Stephen Frank | Photo : Réjean Meloche

Quelle a été la réponse des assureurs vie canadiens face à la crise posée par la pandémie de la COVID-19 ?

Le Portail de l’assurance s’est entretenu avec Stephen Frank, président de l’Association canadienne des compagnies d’assurances de personnes (ACCAP) à ce propos.

Dès le début de la crise, il y a eu un effort coordonné des assureurs pour lever la période d’attente d’une semaine pour les gens ayant des besoins en invalidité de courte durée, a relaté M. Frank.

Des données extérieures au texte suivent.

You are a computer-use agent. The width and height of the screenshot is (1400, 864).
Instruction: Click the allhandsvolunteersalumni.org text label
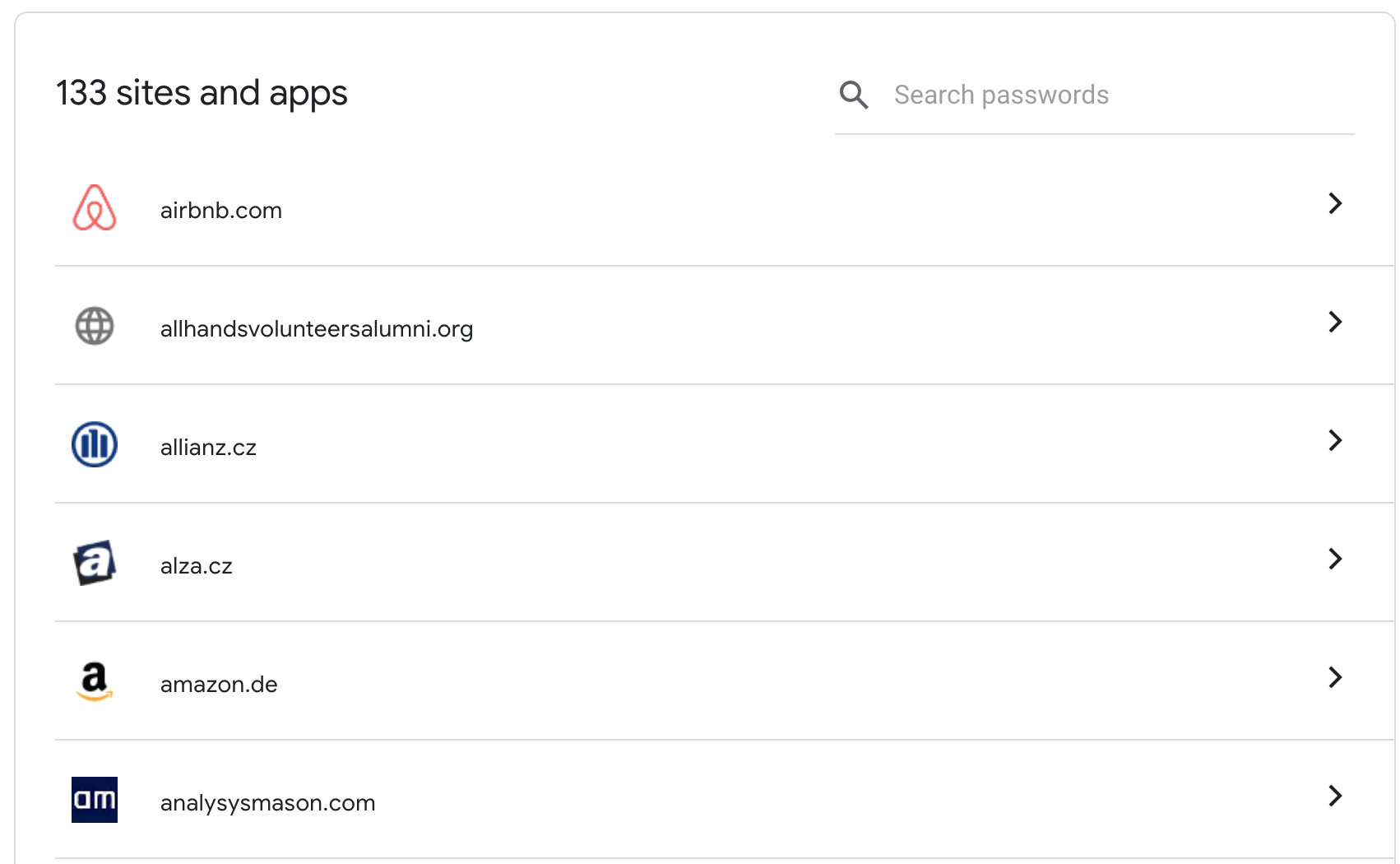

De même, dans les cas où les assureurs demandaient l’avis d’un médecin pour remplir des formulaires et fournir de l’information médicale, cette exigence a été levée, et ce, tant pour des cas d’invalidité de courte durée que de longue durée.

En transport routier, des assureurs offrant une couverture en soins de santé à des camionneurs transportant des biens entre le Canada et les États-Unis ont continué de le faire. L’ACCAP a joué le rôle de facilitateur dans ces décisions, souligne M. Frank.

« Nous portons une attention particulière à ne pas poser de gestes qui serait anti-concurrentiel. Dans ces cas, c’était la bonne chose à faire. Ce sont aussi des choses que nous avons fait proactivement, sans que le gouvernement nous en fasse la demande », dit M. Frank.

Démontrer la valeur des produits d’assurance

M. Frank ajoute que le tout « a été fait par toutes les compagnies à travers le pays dans un effort pour ramener de l’argent dans les poches des gens. C’est une occasion de démontrer la valeur de nos produits et notre stabilité, mais aussi que nous sommes présents pour eux.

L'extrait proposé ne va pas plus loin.